= TASK REQUIREMENTS =
Leaving out the pictures, print exactly the lines from the one holding "The width and" to the last line of the entries below, both included, and nothing more.

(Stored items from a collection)
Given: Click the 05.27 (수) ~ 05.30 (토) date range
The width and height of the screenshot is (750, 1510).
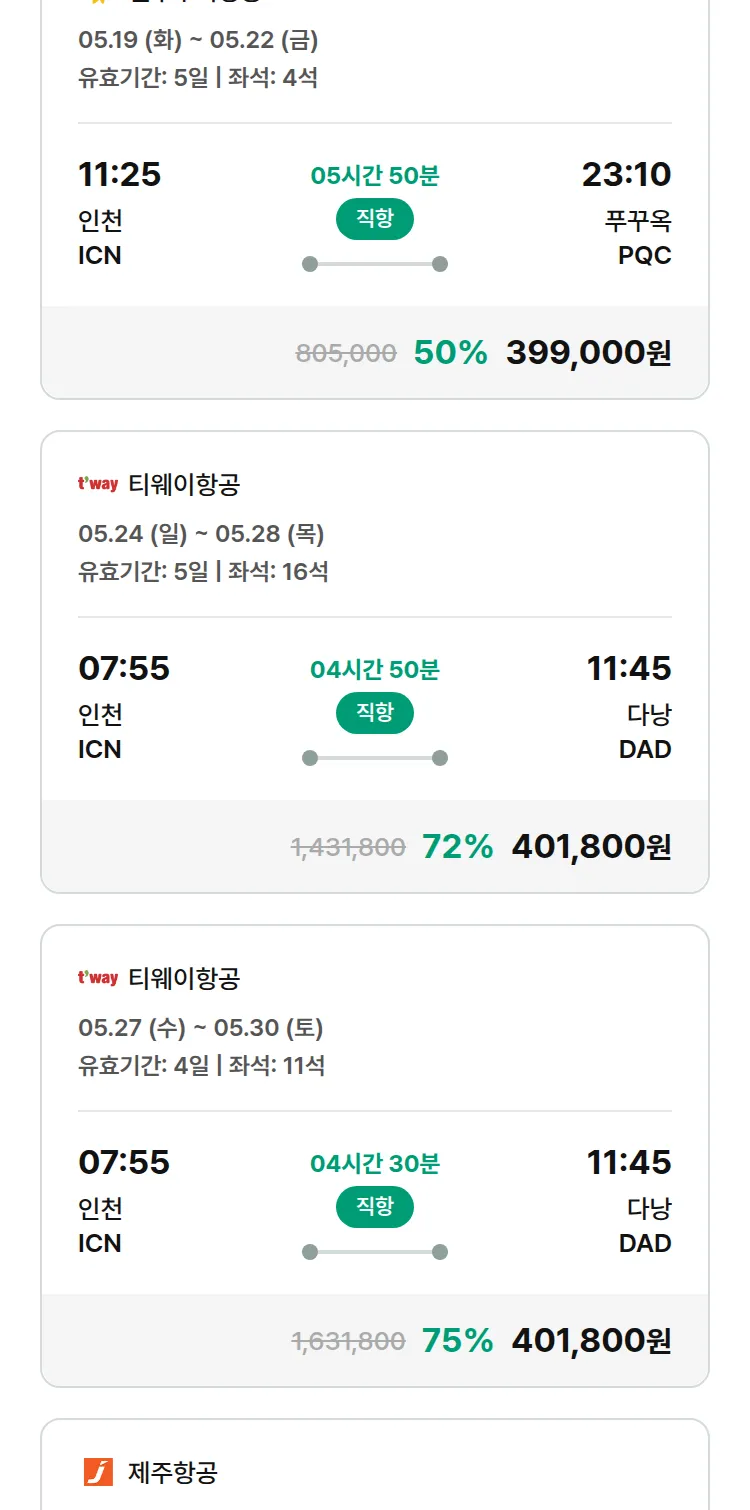Looking at the screenshot, I should pos(200,1028).
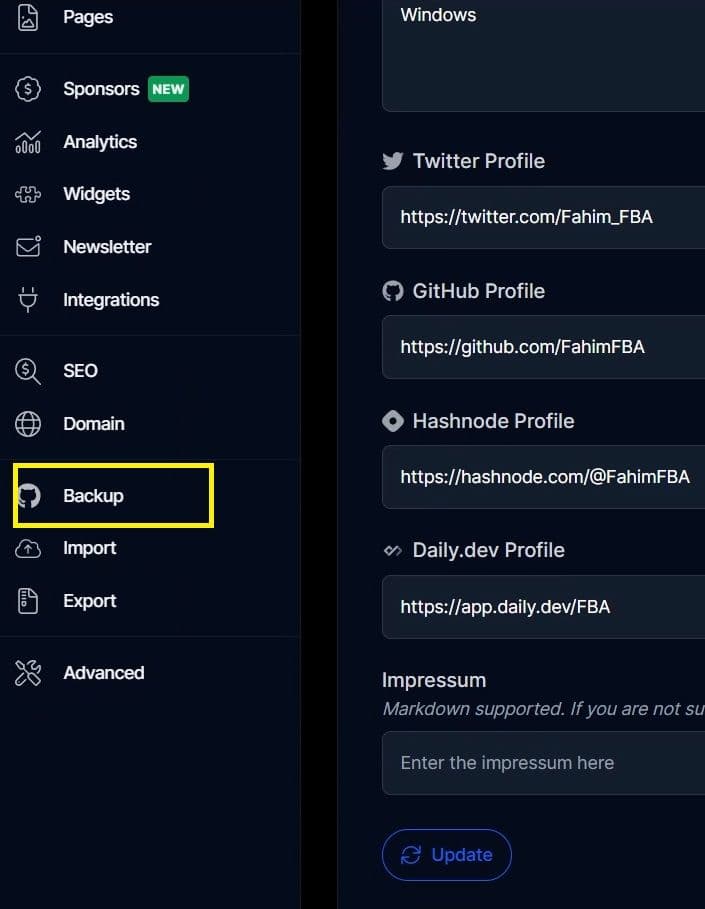This screenshot has width=705, height=909.
Task: Focus the GitHub Profile URL field
Action: click(543, 347)
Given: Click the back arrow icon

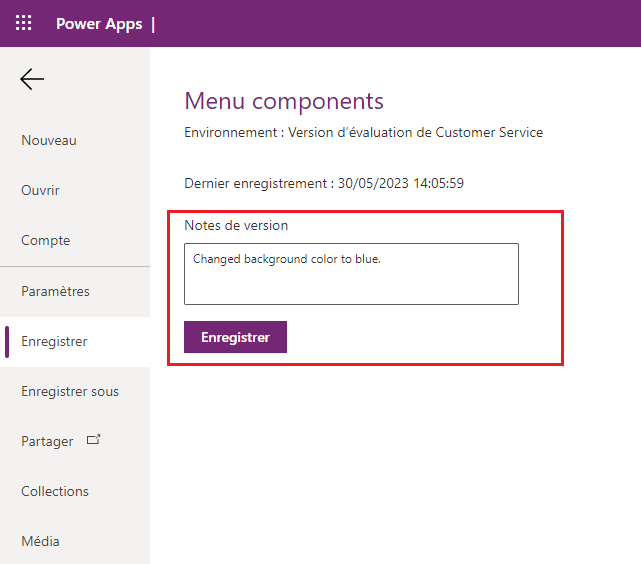Looking at the screenshot, I should (x=32, y=79).
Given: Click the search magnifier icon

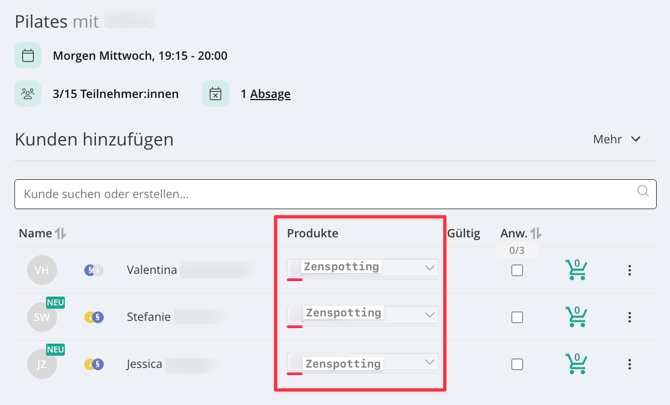Looking at the screenshot, I should tap(643, 191).
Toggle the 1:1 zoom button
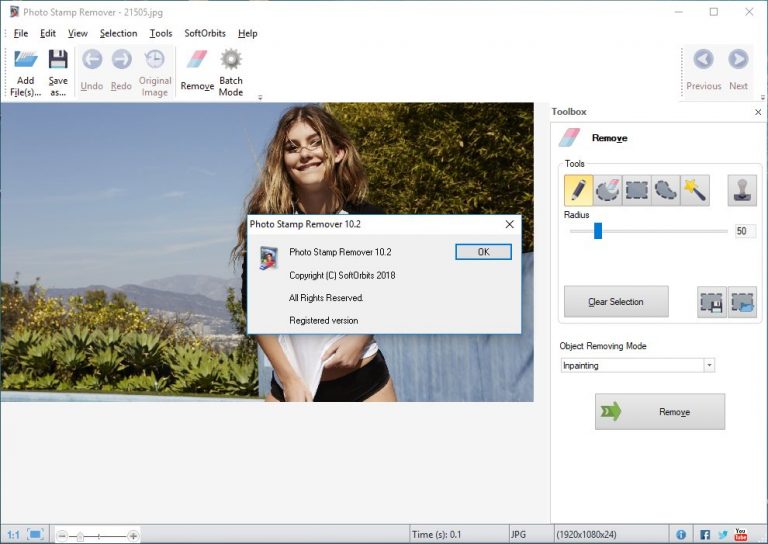The image size is (768, 544). (13, 535)
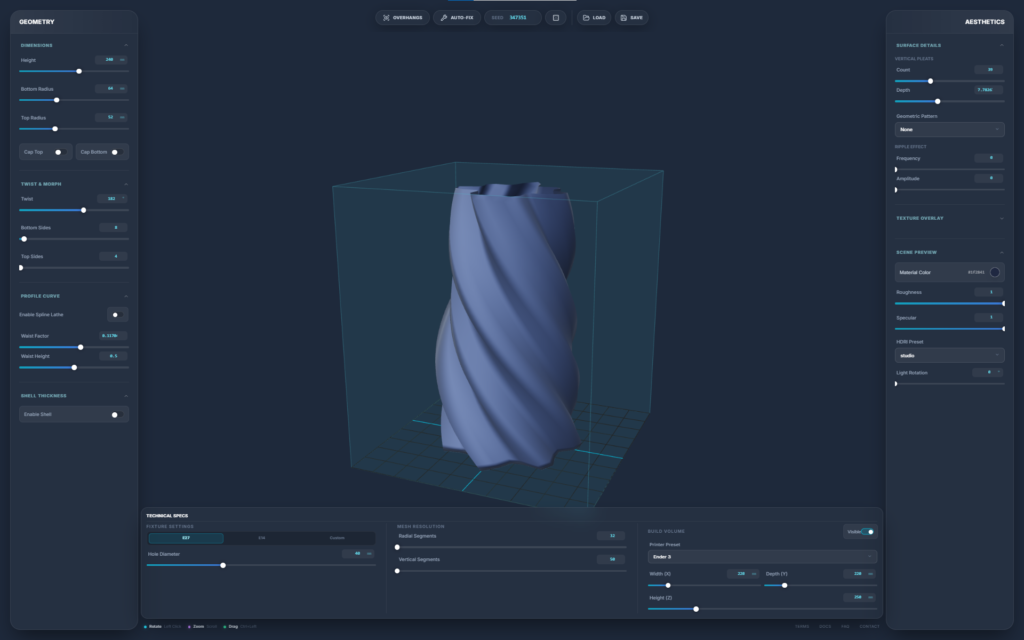Click the Material Color swatch
1024x640 pixels.
994,272
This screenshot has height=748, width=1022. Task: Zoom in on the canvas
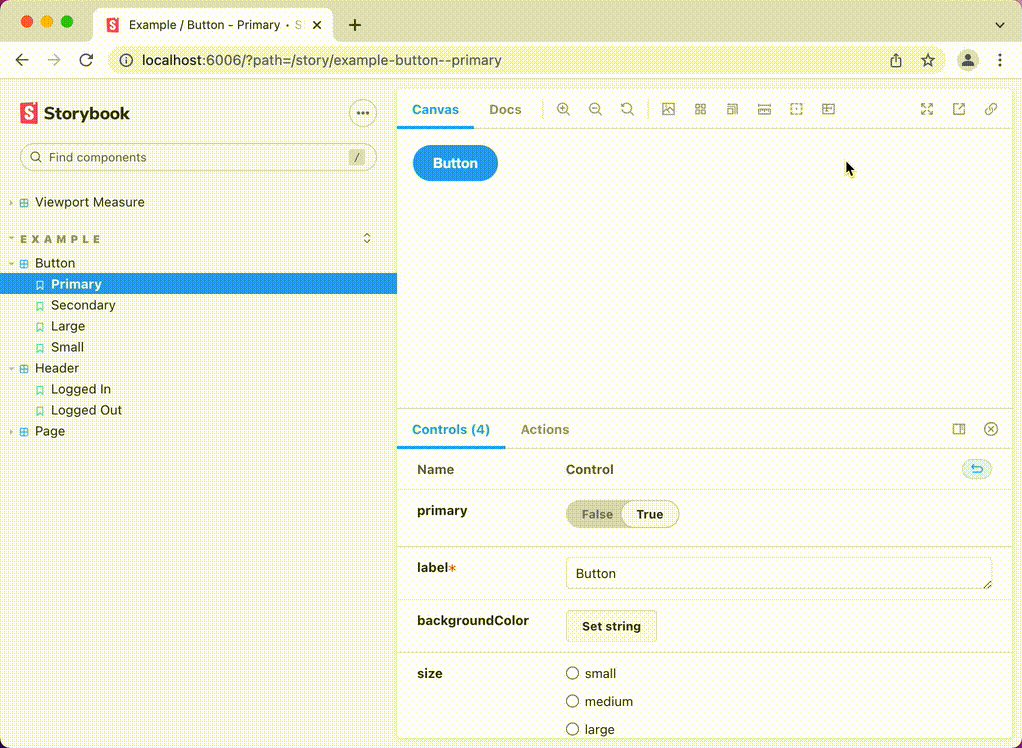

= SOLVED PROBLEM =
The width and height of the screenshot is (750, 1510).
Looking at the screenshot, I should pos(200,1028).
This screenshot has width=705, height=909.
Task: Focus the GitHub Profile URL field
Action: click(543, 347)
Given: Click the back arrow icon

Looking at the screenshot, I should (x=32, y=79).
Given: Click the search magnifier icon

Looking at the screenshot, I should tap(643, 191).
Toggle the 1:1 zoom button
The image size is (768, 544). (13, 535)
Click the Material Color swatch
1024x640 pixels.
994,272
This screenshot has height=748, width=1022. Task: Zoom in on the canvas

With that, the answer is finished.